Presidential: in Berlin, German politicians still believe in the victory of Emmanuel Macron

by time news

In mid-March 2017, the general German public discovered Emmanuel Macron. Chatting on the terrace of a Berlin café before meeting Angela Merkel, the candidate of En Marche! contrasts with the solemn image that French officials across the Rhine can convey. The European commitment, the desire to reform advocated by the former Minister of the Economy earned him tokens of sympathy on the left and on the right. Exceptionally, the spokesperson for Ms. Merkel even wishes “good luck” to Mr. Macron, erected as a dam against the far right, before facing Marine Le Pen in the second round.

Five years later, despite differences of opinion on certain European issues, the esteem for the French president has not diminished. Except that, this time, the French electoral campaign goes fairly unnoticed. “In the major dailies, nine of the ten most read articles concern the war in Ukraine and not the French presidential election. It has a big effect. Until last week, it was not yet clear that Le Pen could have a chance of winning the presidential election. Everyone assumed that Macron would return for a second term and that there would be no big change, ”said political scientist Yann Wernert of the Jacques Delors Center in Berlin.

“You have to take this lack of interest for confidence”, abounds the publicist Albrecht von Lucke, certain of the victory of the president-candidate.

“He remains a driving force for Europe”

At the dawn of a probable reissue of the duel with Marine Le Pen, the settling of Emmanuel Macron in the polls as the first round approaches on Sunday does not cause a great stir. For Berlin, the choice is clear. The socialist Anne Hidalgo, member of the same political family as Olaf Scholz, having not broken through, the re-election of the outgoing is the best option. The sensitivities of the Chancellor’s coalition, bringing together social democrats, ecologists and liberals, correspond to the positioning of the candidate of the Republic in March. The teams know each other: Mr. Scholz was in Finance from 2017 to 2021 under Angela Merkel and played a key role in the genesis of the recovery plan during the health crisis.

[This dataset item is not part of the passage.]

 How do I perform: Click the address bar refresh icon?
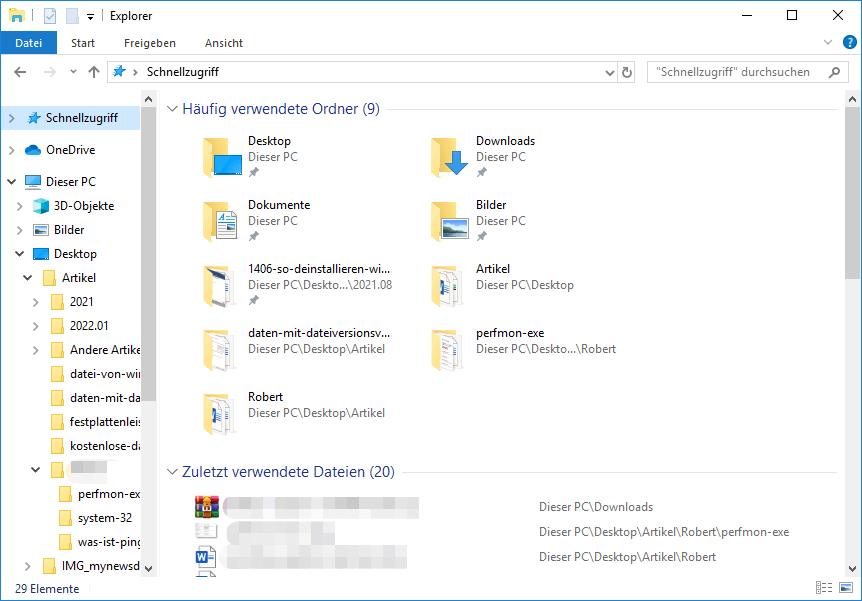[627, 72]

Potential qualified for the second round, Emmanuel Macron is also the only pro-European. With the RN candidate or Jean-Luc Mélenchon at the Élysée, Berlin would be faced with a partner wanting to unravel European construction. The Franco-German axis, engine of the EU, would have lead in the wing. “We would still be forced to find some kind of common ground”, conjectures Heidi Marleen Bräuer, director of the Franco-German program at the Jacques-Delors centre.

Between yellow vests and health crisis, Germany has seen reforms stall in its neighbor. But for Tagesspiegel journalist Albrecht Meier, who follows the French countryside, Emmanuel Macron “has not fallen from his pedestal”: “He remains a driving force for Europe” with his defense of a pugnacious democracy and of European strategic autonomy, themes that have come back to the fore with the war in Ukraine.